Evolution is not only the process that explains the adaptability of living organisms but is apparently the same principle by which all of nature operates as well. Top scientists and philosophers have collaborated on a research paper in which they claim to have discovered “a missing law of nature.”
The law states that complex natural systems evolve to states of greater patterning, diversity, and complexity. This applies to everything from planets and stars to atoms, minerals, and more, they say.
“Charles Darwin eloquently articulated the way plants and animals evolve by natural selection, with many variations and traits of individuals and many different configurations,” says co-author Robert M Hazen of Carnegie Science.
“We contend that Darwinian theory is just a very special, very important case within a far larger natural phenomenon.”
The team have termed their proposed theory, somewhat dryly, as ‘the law of increasing functional information’ and liken it to other ‘macroscopic’ laws of nature like the forces of gravity or energy.
Following evolution, the pattern they suggest nature constructs is one in which the form of all things is selected for by its function. Function in nature is primarily stability within a system, then the ability to retain or produce energy, and finally the ‘novelty’ of a system to fit into a gap previously unexplored in the universe.
“The universe generates novel combinations of atoms, molecules, cells, etc. Those combinations that are stable and can go on to engender even more novelty will continue to evolve. This is what makes life the most striking example of evolution, but evolution is everywhere,” Carnegie astrobiologist Dr Michael L Wong has said.
The paper is written by three philosophers of science, two astrobiologists, one data scientists, a mineralogist, and a theoretical physicist and attempts to marry up some of the most fundamental problems in physics and our understanding of the universe.
It’s all in answer to a question posed nearly a century ago by Erwin Schrödinger – of cat in a box fame – asking how nature appears to build itself into more and more complex systems if the second law of thermodynamics – that everything is getting colder – is true? The brightest minds over the last 80 years have apparently failed to come up with an answer until now.

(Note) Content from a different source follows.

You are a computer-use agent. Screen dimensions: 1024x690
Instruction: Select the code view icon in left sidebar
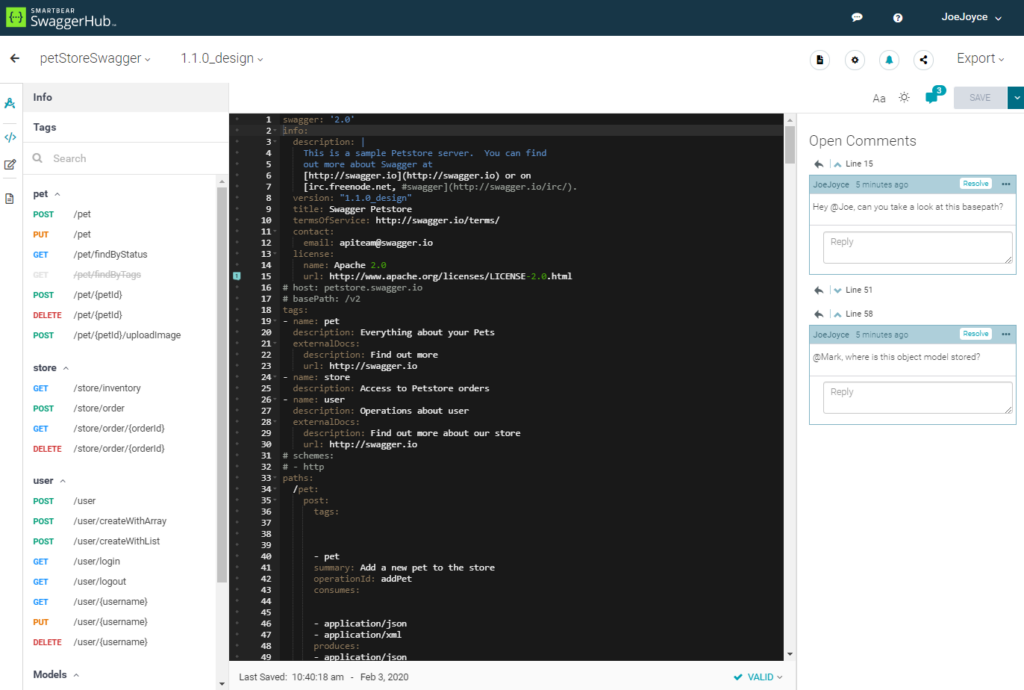click(10, 135)
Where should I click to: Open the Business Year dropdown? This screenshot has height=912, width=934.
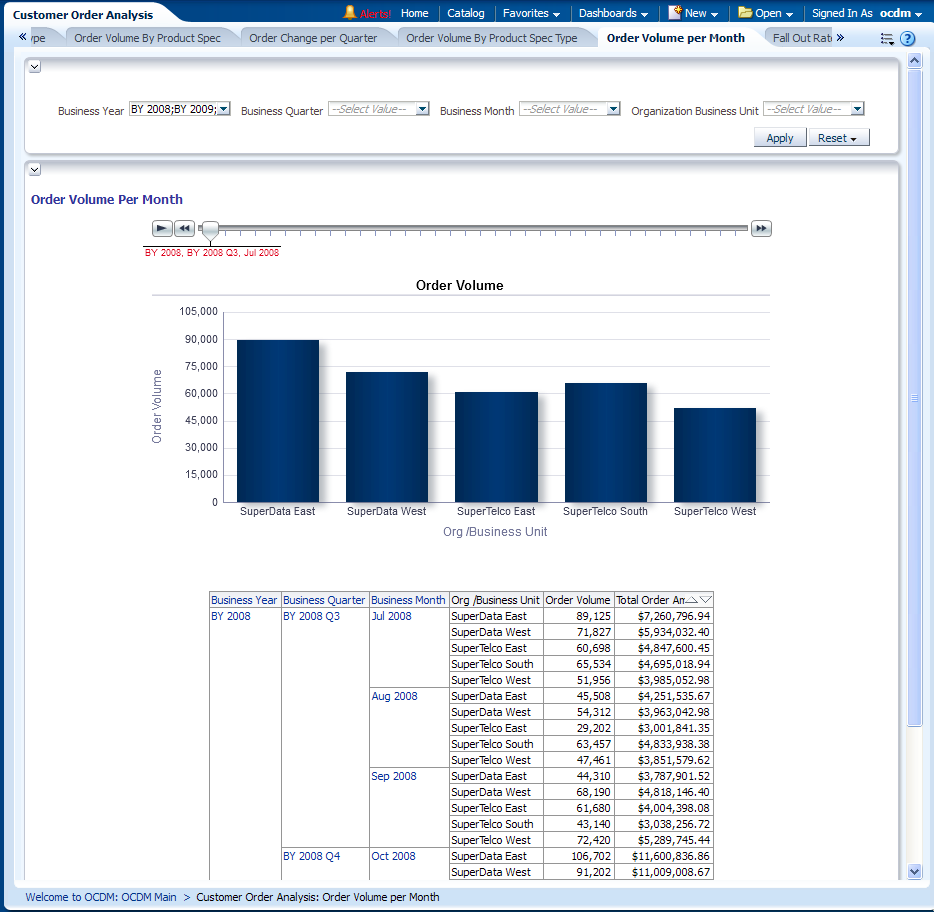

“The study of Wong et al. is like a breeze of fresh air blowing over the difficult terrain at the trijunction of astrobiology, systems science and evolutionary theory,” Milan Cirkovic of the Future of Humanity Institute at Oxford University.
“In the pile of attempts to resolve this conundrum in the course of the last 80 years, Wong et al. offer perhaps the best shot so far.”
The team states that the theory has application in understanding how life was first created, what it might look like beyond our planet, and predicting how AI will develop.